**EXERCISE OBJECTIVE:**
Resume the design case study on the activity finder for parents, picking up after its last sentence. The listing that follows is separate from the case study.

BEGIN SOURCE TEXT

Category Consolidation: The most impactful change was reorganizing the information architecture. We consolidated 122 existing categories into 10 intuitive primary categories. Rather than deleting the original categories, we recommended repurposing them as backend metadata tags. This preserved SEO value while dramatically simplifying the user-facing navigation and enabling more sophisticated filtering.
Comparison Tool: Parents can compare 2–5 activities in an organized list view that presents critical details — cost, programs, location, and age group — in a consistent format for easy evaluation.
Design & Testing
We created a mobile-first prototype in Figma and tested it with six parents using realistic tasks like finding a summer camp within 15 miles or comparing three soccer programs.
What Worked:
- The 10-category system felt intuitive and comprehensive
- Filters were easy to use and effectively narrowed results
- Comparison view accelerated decision-making
- Clear activity type labels eliminated confusion
What We Refined:
- Added a back button to pages to improve browsing
- Redesigned the profile internal ad to include privacy language and benefits
- Enhanced age range visibility on activity cards
Mobile Designs
Activity Page
This is the default activity page where users can perform keyword searches and access filters. Activity providers are automatically displayed based on the user’s location.

END SOURCE TEXT
BEGIN DATA LISTING

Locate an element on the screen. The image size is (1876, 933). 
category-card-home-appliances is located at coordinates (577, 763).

END DATA LISTING
BEGIN DATA LISTING

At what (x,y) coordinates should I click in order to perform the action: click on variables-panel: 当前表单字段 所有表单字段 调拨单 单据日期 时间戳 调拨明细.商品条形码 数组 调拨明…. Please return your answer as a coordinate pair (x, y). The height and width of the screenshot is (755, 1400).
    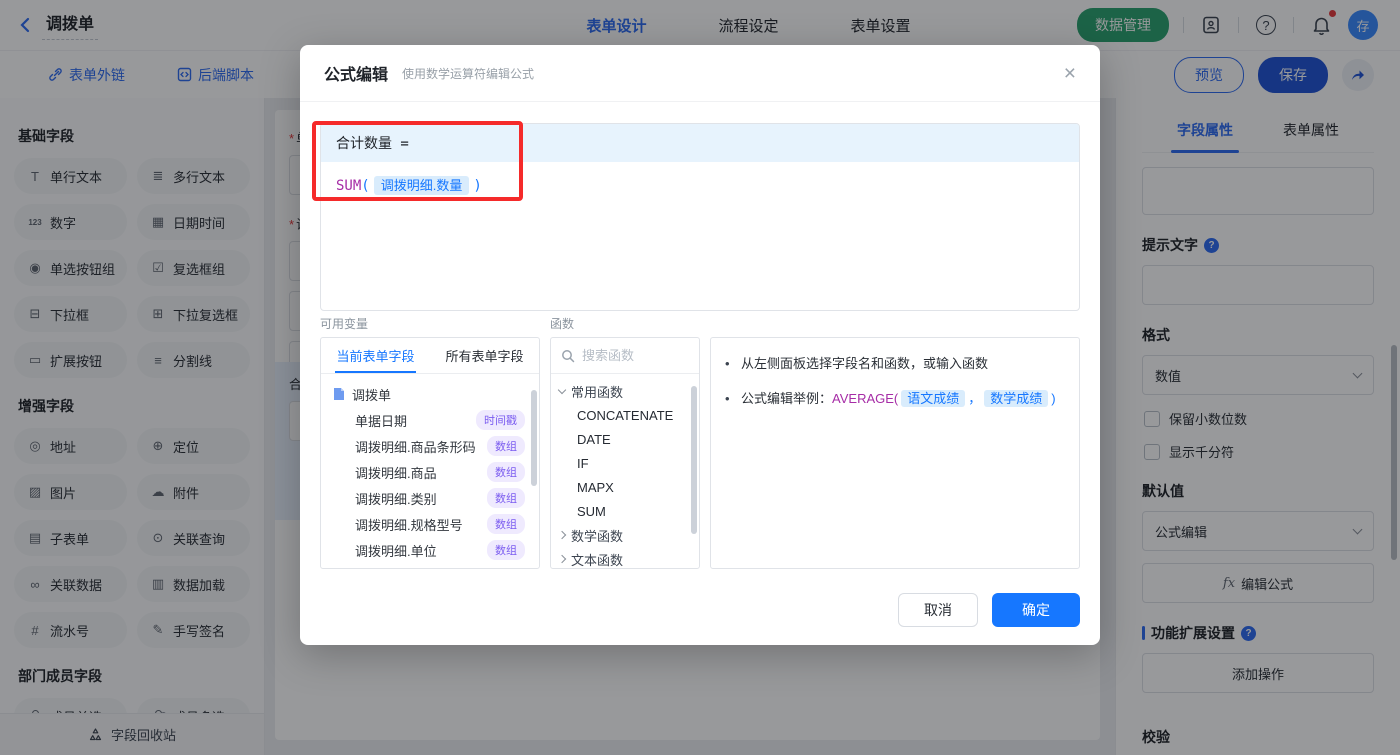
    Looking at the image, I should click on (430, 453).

END DATA LISTING
BEGIN DATA LISTING

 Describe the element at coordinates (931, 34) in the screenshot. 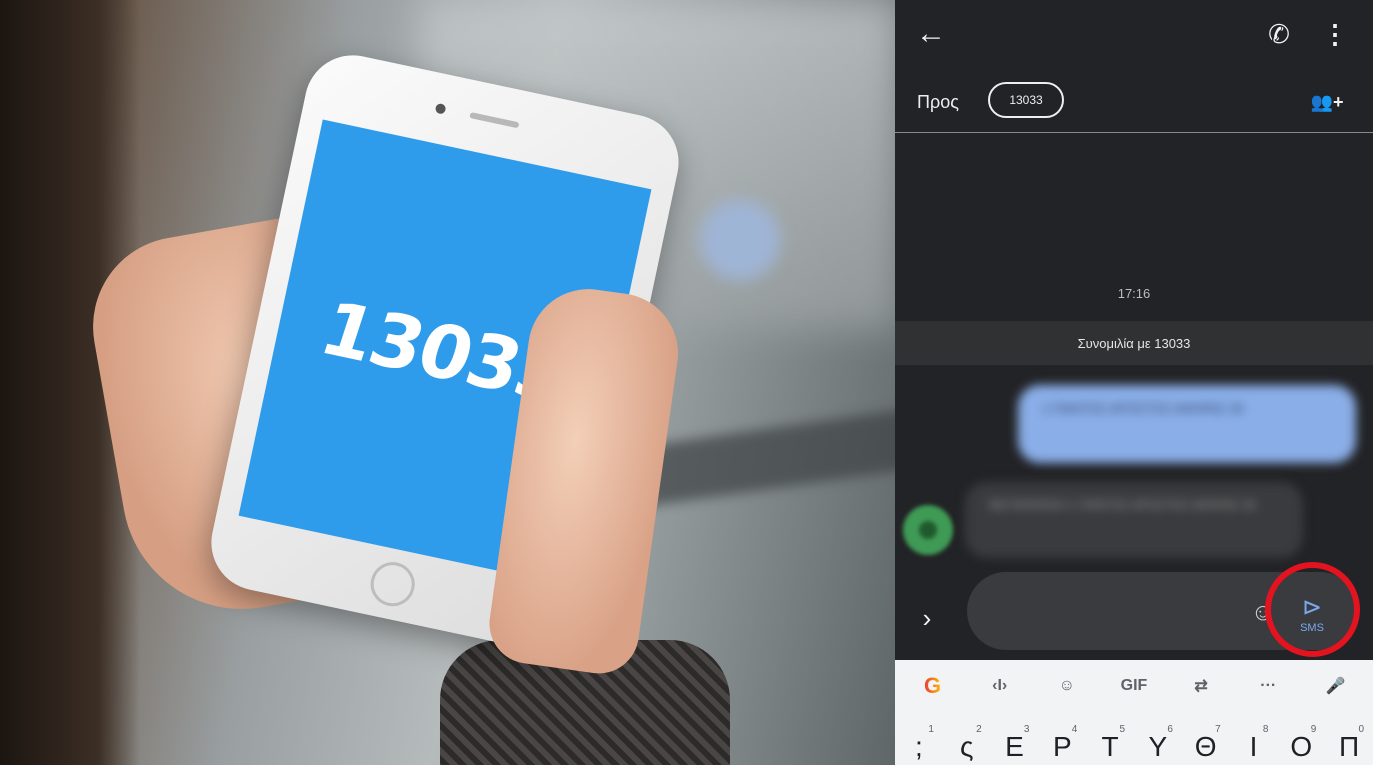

END DATA LISTING

**ANSWER AREA:**
Expanded Filters View
This view shows the expanded filter panel. Users appreciated being able to search by distance, age group, and category of interest to narrow down activity options.
Category Results
This view displays search results when users apply a category filter, such as sports. Providers matching the selected criteria appear in an easy-to-scan tile format.
Activity Provider Page
This page uses tabs to organize content and reduce scrolling. Users can add providers to their favorites, which are saved to their user profile for easy access later.
Comparision Tool
This feature allows users to select 2-5 providers and compare their age ranges, programs, and other key features side-by-side to make informed decisions.
Desktop Designs
Activity Page: Tile View
For the desktop view, filters were displayed in the left column with search results shown as tiles. A sort feature was added to the top of the results for easy reordering..
Activity Page: List View
We provided an optional list view for easier scrolling and faster scanning. In this view, images were removed, and the ability to compare providers was more prominent.
Provider Page
This page included a photo gallery and a contact form for parents to request more information. An internal ad invited parents to create profiles for personalized recommendations.
Outcomes & Reflection
Client Response
The client was enthusiastic about the research findings and design direction, noting that the category consolidation strategy aligned with their SEO goals while dramatically improving usability.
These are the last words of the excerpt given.